» PAGE:
········

- Directed by: Chris Zamoscianyk
- Written by: Elisa Delson Rob Dyrdek Nino Scalia
- Produced by: Scott Mellini Chris Zamoscianyk Rob Dyrdek Jason Reinert Sal Masekela
- Starring: Paul Rodriguez, Jr. Sean Malto Ryan Dunn Rob Dyrdek Ryan Sheckler Terry Kennedy Jason Reinert
- Distributed by: Berkela Films
- Release date: June 12, 2009;
- Country: United States
- Language: English
- Box office: $84,944

= Street Dreams (film) =

Street Dreams is a 2009 American film directed by Chris Zamoscianyk, produced by Rob Dyrdek, Jason Bergh and Sal Masekela and written by Elisa Delson, Rob Dyrdek, and Nino Scalia.

Derrick Cabrera (Paul Rodriguez) has a dream of being sponsored and one day going pro. He is an up-and-coming street skateboarder from Chicago with all the talent but has the world against him. Parents, friends and schoolmates can't understand how Derrick has so much passion for something that has no future in their eyes. As everyone pushes him around, including his own father, girlfriend, and even one of his closest friends, he doesn't give up on both achieving his dreams, and proving everyone wrong.

········

[Items listed in a dataset]
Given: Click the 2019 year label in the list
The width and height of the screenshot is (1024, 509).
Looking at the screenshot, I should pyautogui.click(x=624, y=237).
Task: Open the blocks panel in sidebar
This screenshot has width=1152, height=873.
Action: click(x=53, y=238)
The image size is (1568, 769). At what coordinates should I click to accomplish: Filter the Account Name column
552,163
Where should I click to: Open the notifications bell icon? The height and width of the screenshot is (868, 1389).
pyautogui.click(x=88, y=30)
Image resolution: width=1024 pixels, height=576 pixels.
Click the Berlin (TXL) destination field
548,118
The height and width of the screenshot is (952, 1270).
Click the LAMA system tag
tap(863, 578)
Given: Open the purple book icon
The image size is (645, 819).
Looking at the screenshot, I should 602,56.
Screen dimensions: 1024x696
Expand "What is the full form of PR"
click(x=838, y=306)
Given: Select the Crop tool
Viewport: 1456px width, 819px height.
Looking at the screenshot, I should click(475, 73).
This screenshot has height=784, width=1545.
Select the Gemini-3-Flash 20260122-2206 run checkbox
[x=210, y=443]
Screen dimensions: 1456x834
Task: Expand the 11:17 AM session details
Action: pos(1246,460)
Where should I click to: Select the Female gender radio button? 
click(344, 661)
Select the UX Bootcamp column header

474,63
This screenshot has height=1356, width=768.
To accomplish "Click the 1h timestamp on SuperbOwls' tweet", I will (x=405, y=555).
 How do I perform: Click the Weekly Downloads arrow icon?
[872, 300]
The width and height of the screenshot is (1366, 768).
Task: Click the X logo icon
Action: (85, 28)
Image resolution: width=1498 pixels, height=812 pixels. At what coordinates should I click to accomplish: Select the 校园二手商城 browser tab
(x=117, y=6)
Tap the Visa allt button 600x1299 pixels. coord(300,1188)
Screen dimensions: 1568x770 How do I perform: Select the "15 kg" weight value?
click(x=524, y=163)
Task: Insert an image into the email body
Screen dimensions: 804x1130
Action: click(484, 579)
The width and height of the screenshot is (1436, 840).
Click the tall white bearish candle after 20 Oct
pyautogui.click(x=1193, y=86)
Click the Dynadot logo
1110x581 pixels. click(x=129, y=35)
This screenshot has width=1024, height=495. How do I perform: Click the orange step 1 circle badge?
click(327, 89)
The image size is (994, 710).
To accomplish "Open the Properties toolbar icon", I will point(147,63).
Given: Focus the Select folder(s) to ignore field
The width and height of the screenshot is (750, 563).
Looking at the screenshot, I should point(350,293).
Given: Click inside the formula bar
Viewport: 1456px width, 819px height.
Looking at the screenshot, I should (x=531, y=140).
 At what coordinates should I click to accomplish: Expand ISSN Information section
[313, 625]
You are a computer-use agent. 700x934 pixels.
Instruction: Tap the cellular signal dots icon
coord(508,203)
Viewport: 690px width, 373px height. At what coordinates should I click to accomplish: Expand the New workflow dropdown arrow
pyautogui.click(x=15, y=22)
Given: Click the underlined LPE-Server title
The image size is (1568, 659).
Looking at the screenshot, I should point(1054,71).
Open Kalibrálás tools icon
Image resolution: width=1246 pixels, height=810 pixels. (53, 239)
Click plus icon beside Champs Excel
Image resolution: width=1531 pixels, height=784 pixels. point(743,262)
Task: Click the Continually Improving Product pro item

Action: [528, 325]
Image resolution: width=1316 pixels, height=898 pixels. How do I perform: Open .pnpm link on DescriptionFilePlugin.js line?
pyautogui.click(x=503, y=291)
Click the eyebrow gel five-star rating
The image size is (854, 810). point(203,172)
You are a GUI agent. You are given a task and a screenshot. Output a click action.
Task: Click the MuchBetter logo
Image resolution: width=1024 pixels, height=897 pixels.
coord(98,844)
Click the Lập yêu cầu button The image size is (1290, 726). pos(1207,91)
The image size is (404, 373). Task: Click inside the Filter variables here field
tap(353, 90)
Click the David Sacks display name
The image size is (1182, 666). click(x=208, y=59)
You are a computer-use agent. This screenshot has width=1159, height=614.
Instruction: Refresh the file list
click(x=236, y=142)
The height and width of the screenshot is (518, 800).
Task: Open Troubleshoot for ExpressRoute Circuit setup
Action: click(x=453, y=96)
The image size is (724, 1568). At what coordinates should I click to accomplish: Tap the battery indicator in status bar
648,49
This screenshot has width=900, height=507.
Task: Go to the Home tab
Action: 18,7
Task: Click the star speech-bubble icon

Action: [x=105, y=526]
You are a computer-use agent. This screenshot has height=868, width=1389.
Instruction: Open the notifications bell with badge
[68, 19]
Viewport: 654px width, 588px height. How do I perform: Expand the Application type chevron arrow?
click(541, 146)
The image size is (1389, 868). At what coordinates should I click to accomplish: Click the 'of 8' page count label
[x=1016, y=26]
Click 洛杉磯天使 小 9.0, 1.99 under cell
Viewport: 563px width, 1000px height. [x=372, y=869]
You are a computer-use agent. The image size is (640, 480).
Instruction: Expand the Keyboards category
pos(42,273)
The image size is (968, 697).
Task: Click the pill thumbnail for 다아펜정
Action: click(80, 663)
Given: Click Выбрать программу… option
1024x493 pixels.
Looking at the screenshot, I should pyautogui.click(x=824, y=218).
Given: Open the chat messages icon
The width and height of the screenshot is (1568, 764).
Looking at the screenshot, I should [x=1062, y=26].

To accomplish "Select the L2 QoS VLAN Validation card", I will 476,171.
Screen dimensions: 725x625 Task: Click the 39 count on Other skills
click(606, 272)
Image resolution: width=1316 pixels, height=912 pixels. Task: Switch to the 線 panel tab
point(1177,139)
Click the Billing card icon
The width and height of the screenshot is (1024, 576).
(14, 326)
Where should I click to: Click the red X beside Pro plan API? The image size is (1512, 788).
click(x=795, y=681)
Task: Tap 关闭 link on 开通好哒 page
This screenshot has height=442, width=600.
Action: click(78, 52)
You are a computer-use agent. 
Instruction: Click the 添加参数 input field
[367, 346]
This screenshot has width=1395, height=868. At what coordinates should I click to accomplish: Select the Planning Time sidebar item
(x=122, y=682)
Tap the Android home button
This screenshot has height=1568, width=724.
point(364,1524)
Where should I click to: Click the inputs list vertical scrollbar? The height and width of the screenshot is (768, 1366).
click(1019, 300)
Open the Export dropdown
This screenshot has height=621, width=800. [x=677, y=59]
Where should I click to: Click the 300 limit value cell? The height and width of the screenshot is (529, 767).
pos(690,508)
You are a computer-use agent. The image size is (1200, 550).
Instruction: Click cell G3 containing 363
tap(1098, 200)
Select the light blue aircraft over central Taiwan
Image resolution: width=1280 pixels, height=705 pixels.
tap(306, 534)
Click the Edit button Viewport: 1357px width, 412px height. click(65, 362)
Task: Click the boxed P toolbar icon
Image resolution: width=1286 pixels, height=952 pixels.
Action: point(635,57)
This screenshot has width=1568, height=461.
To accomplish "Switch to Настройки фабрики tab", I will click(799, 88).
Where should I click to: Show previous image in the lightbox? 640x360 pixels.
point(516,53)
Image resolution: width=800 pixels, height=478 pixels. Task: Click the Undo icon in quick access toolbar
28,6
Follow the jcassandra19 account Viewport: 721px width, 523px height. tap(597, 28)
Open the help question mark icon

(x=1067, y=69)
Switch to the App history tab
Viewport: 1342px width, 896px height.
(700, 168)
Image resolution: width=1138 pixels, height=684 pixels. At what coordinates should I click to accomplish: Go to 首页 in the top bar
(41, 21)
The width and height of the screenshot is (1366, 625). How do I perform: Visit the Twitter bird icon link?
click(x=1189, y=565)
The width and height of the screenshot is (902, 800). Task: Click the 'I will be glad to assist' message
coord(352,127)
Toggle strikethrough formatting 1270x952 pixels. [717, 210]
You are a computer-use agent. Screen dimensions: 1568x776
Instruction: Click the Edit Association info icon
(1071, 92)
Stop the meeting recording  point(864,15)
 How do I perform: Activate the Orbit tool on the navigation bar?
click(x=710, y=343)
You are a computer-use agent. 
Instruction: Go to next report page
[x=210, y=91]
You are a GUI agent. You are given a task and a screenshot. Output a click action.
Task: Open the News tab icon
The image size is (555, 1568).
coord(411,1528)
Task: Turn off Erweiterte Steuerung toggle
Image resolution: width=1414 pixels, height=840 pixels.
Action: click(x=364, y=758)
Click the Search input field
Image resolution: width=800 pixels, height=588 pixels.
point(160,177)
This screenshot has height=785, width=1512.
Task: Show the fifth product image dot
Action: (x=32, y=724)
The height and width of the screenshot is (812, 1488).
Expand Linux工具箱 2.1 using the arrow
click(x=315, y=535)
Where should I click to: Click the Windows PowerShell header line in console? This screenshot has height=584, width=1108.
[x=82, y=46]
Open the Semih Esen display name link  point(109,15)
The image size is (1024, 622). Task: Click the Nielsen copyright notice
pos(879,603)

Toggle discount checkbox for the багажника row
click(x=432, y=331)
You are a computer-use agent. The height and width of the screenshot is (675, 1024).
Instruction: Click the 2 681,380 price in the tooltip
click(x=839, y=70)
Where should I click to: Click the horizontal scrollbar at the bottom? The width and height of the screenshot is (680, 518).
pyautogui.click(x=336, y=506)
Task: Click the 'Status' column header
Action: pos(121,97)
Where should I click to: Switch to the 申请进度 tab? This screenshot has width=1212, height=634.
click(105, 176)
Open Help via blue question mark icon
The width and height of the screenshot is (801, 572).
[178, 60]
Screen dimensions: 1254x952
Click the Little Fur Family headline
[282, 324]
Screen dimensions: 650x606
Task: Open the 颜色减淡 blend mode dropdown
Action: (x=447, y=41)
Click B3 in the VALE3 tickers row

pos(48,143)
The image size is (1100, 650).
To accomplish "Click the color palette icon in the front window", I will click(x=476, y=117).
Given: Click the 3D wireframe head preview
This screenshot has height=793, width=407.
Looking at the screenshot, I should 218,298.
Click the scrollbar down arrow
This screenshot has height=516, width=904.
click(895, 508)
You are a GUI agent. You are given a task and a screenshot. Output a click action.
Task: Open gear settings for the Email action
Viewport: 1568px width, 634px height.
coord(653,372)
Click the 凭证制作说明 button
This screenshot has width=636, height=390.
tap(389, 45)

········

» WRITTEN TASK 1: In the Street Dreams article, why can't Derrick's parents, friends and schoolmates understand his passion? Respond in one to three sentences.
» WRITTEN TASK 2: Reproduce the portion of the Street Dreams article between "Street Dreams is" and "proving everyone wrong.", inclusive.
» WRITTEN TASK 3: Write what comes after the final sentence of the Street Dreams article.

» OUTPUT 1: They cannot understand it because, in their eyes, what he is so passionate about has no future.

» OUTPUT 2:
Street Dreams is a 2009 American film directed by Chris Zamoscianyk, produced by Rob Dyrdek, Jason Bergh and Sal Masekela and written by Elisa Delson, Rob Dyrdek, and Nino Scalia.

Derrick Cabrera (Paul Rodriguez) has a dream of being sponsored and one day going pro. He is an up-and-coming street skateboarder from Chicago with all the talent but has the world against him. Parents, friends and schoolmates can't understand how Derrick has so much passion for something that has no future in their eyes. As everyone pushes him around, including his own father, girlfriend, and even one of his closest friends, he doesn't give up on both achieving his dreams, and proving everyone wrong.

» OUTPUT 3:
==Plot==
Derrick Cabrera (Paul Rodriguez) is an up-and-coming street skateboarder from Chicago with dreams of going pro. He and his fellow skateboarding friends Cash (Ryan Dunn), Reese (Terry Kennedy), and Troy (Rob Dyrdek), as well as filmographer friend Mikey (Adam Wylie), spend their days skating at spots around the city, being pursued by cops for skating where they shouldn't be, and planning how to make names for themselves. In Derrick's case, this means landing one special trick on-camera for a sponsorship video that has never been done before, affectionately dubbed the N.A.C. (Not A Chance) by his friends. Unfortunately, the handrail at the local university he needs to practice his trick on has been skate-proofed, preventing him from making that goal a reality.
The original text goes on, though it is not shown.